School Notes

CSC372 Lecture 4

Example C to ASM

B = A + 7

We need to retrieve the value at the address of A, add seven to it, and store that value into the address at B.

.section .data         // start data section
.align 1             // means align data to be every 2^1 = 2 bytes,
                    // ensures data ends at address that is multiple of 2 bytes.
A: .hword 0x0003     // put 3 in A
.align 2              // align data to be every 4 bytes, or full word
B: .skip 4             // reserve four bytes for B.

.section .text         // start instructions section
.global _start        // set _start as the main global function

_start: movi r8, 7    // move the immediate value 7 into register 8
                    // now r8 = 0x0007. Note that this instruction
                    // probably becomes two or three other instructions
                    // in the compiled diassembly

movia r9, A         // move the address at A into the register r9.
                    // Now r9 is basically a pointer to that location.

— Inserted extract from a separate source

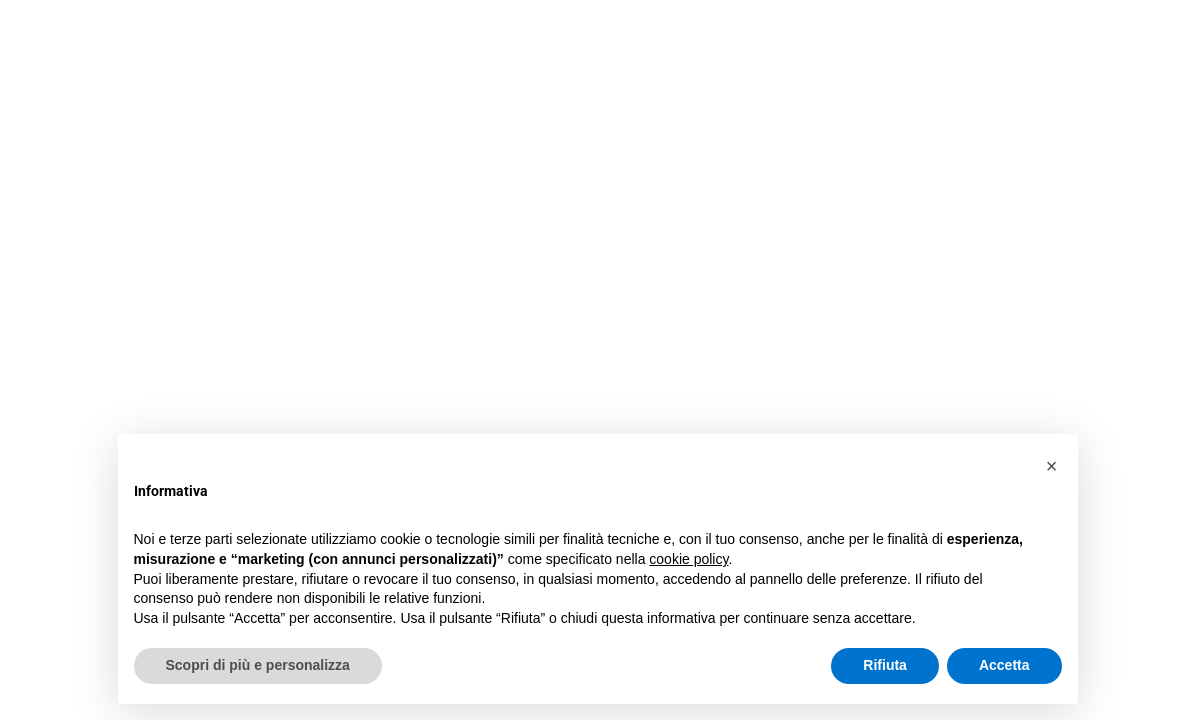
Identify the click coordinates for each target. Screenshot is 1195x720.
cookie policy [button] (688, 559)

ldh r10, 0(r9)        // loads half a word from the start of the address
                    // in r9 into r10. We use half word load since we
                    // only stored half a word in A to begin with.

add r11, r10, r8    // store into r11 the result of adding the data in r10
                    // to the data in r8.

movia r12, B         // point r12 to B

stw r11, (r12)        // store a word from the beginning of r12 into r11,
                    // i.e. take the result of adding to 7 to the data
                    // at A's address and store it into B.

.end

Directives

Provide info to assembler. They are not instructions, and they start with a dot.

.text: Instructions go below. Assumed by default.

.data: Data goes here.

.global: Makes symbol visible to other files, i.e. assembler makes symbol visible to linker.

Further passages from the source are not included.